:: PAGE TEXT ::

The little boy was about five years old. He was living in an old two-story house below Bonham Road in the mid-levels of Hong Kong. At night, looking out from the balcony, his nanny would tell him that the flickering lights across the harbor were ghosts winking at him. He would pull up his blanket further to cover himself when going to bed.
Outside the house was a large terrace with a few trees. They seemed like giants as the young boy looked up to the clear blue sky. The branches reached out sideways like parallel limbs perpendicular to the trunk. It was before he knew what seasons meant, except for being dressed up or down as the temperature changed.
He remembered, however, picking up those very large red flowers, each somewhat bigger than his tiny hands. They usually dropped each year at the same time when his blue silk jacket was taken off of him as the temperature warmed. Once, one of these flowers dropped on his head and he cried, running back into the house to his mother’s arms.

One day, he received a shot given by a doctor making a house call, and he again cried, but much louder, as the needle went into his butt. But he saw the elders only got theirs on their arms. Pills were wrapped inside paper and crushed into pieces before he was made to swallow the bitter powder. He, however, relished the sweet taste of a syrupy oil spoon-fed to him.

:::
:: EXCERPTED DATA ::

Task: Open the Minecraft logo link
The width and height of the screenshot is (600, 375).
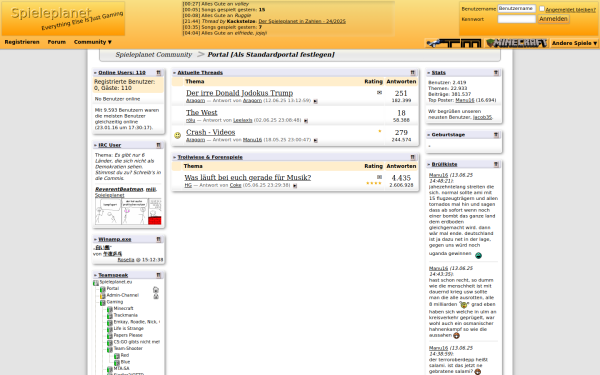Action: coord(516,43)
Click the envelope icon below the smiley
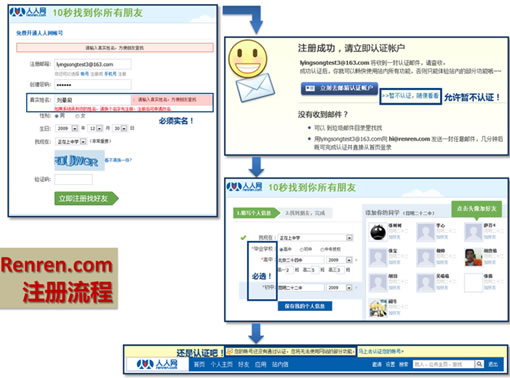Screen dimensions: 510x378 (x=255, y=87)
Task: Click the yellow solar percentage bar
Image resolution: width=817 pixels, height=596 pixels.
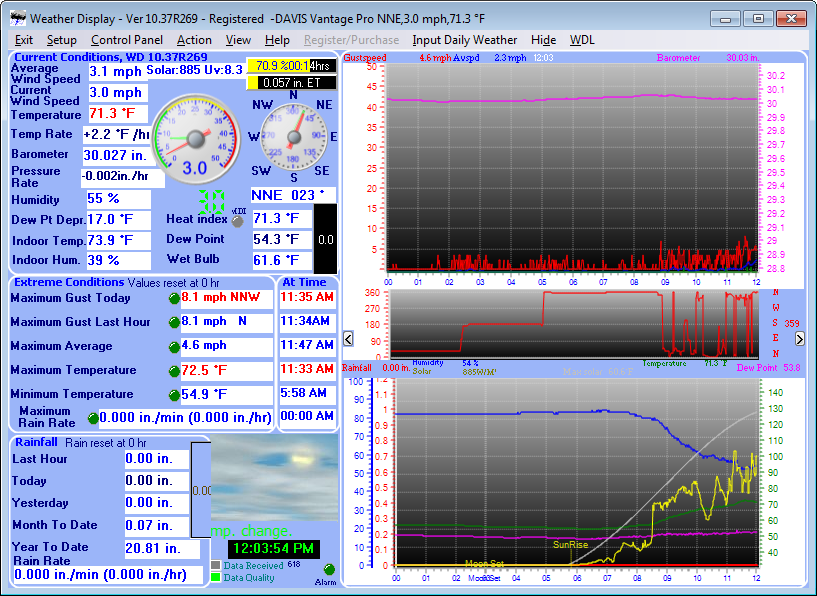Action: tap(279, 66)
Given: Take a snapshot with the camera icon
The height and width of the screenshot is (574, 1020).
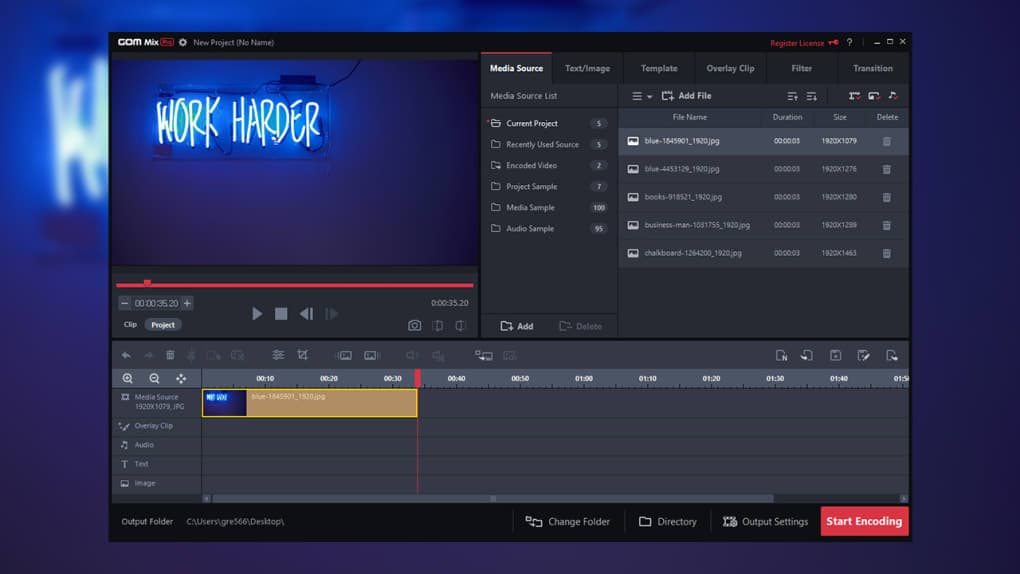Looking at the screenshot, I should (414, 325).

:::

YOUR ASSIGNMENT: For each statement below, say yes or no to whether it agrees with the text about the little boy in Hong Kong, and quote the words from the text that decide it. 1. The boy's nanny told him the lights across the harbor were ghosts. 2. The boy was about seven years old. 3. The boy disliked the syrupy oil he was spoon-fed.

SOLUTION:
1. Yes: "his nanny would tell him that the flickering lights across the harbor were ghosts winking at him"
2. No: "The little boy was about five years old."
3. No: "He, however, relished the sweet taste of a syrupy oil spoon-fed to him."